Ma ha pure sottolineato l’importanza di «mischiarci di più. Occuparci dell’istruzione, raccontare il nostro lavoro nelle scuole. Non siamo stati in grado di far comprendere a sufficienza ai nostri concittadini che il teatro, come le altre arti, è necessario a un Paese che voglia avere uno sguardo di futuro».
I maestri
Malosti ha citato i maestri, su tutti il suo “nume tutelare” Leo De Berardinis ricordandone alcuni passi: «L’arte teatrale è come la sanità, un bene pubblico”; e poi: «Salvare il teatro come settore non serve perché è parte di un sistema culturale complesso, comprensivo di molto altro». Ha preso in prestito le parole di Federico Fellini spettatore: «Credo che l’espressione dell’opera di un artista trovi il consenso quando dà l’impressione, a chi la fruisce, di ricevere una carica di energia, qualcosa che è vita in sé». Ha citato i suoi maestri Massimo Castri e Luca Ronconi, e pure Giorgio Strehler. «Sono artisti rappresentativi di un grande patrimonio che io in qualche modo posso ritrasmettere».Dai maestri agli intenti artistici
«Ho scelto di lavorare lungo il crinale che separa la tradizione dalla ricerca.
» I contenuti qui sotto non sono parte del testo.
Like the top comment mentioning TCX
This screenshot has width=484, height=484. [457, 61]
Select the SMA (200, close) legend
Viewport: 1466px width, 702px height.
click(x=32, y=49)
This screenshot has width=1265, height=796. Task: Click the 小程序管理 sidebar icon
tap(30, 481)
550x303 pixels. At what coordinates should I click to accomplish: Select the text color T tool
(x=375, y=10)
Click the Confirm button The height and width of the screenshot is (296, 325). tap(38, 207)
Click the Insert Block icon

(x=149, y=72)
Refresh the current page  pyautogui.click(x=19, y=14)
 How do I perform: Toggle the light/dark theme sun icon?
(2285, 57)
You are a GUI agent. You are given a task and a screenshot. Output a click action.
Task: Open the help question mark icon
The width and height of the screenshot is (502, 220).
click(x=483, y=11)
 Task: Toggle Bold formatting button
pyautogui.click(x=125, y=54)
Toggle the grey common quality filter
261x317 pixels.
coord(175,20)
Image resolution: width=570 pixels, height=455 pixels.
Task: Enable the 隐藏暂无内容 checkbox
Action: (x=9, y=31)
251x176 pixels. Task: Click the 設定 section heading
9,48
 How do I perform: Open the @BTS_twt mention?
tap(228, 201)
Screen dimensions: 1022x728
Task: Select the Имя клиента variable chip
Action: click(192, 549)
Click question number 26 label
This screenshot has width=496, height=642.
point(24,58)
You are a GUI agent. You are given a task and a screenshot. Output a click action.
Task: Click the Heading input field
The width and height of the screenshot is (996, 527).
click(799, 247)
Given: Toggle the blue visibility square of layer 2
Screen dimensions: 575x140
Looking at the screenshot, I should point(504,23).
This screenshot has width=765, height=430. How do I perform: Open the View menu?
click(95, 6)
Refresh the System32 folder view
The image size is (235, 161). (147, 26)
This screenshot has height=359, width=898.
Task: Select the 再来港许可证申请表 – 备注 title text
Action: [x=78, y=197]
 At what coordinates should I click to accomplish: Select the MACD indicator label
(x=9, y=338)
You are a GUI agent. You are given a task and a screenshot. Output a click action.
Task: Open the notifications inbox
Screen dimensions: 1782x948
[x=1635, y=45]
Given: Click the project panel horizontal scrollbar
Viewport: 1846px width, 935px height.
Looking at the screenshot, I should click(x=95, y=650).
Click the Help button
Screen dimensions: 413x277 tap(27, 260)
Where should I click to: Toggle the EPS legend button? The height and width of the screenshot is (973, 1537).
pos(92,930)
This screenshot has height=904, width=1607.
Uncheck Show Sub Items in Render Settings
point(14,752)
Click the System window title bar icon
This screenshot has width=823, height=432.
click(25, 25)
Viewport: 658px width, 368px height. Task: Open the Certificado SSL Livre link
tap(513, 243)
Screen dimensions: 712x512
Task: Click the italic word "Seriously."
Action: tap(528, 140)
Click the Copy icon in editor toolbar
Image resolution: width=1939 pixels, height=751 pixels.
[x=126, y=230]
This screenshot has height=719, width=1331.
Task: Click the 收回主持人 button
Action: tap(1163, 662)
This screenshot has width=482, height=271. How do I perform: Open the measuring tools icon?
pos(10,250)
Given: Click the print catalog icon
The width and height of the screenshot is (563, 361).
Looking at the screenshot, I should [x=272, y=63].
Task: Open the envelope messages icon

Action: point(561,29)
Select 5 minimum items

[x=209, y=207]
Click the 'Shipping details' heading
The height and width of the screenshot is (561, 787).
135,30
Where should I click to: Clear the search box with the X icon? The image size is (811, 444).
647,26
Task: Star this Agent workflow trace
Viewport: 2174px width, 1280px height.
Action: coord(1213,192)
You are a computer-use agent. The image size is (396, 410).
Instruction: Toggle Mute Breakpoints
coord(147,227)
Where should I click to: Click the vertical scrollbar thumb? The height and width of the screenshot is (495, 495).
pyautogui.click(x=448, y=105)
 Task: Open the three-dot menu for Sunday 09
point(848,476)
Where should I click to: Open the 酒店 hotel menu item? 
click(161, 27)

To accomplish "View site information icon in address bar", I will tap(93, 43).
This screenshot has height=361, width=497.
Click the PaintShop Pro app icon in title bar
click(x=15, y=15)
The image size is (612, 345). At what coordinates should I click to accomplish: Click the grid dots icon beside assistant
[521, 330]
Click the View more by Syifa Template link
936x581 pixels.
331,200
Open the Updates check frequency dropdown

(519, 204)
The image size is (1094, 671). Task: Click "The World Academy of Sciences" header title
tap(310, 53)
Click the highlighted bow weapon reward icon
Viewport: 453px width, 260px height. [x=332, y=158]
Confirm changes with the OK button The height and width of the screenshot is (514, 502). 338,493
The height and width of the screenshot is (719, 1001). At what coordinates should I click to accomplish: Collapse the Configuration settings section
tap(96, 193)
Questa via deve dialogare con entrambe, alla scoperta di un «teatro popolare d’arte» in cui emozione e processo di elaborazione intellettuale sono un corpus unico, e dove la cultura dell’innovazione è essenziale».Per Malosti l’innovazione passa da trasversalità e contaminazione dei linguaggi artistici e dalla sublimazione dell’arte attorale. Per l’artista, che ha diretto la scuola dello Stabile di Torino, «è fondamentale il lavoro della scuola per attori, per recuperare la centralità dell’attore, questo mi propongo di continuare a fare in Ert».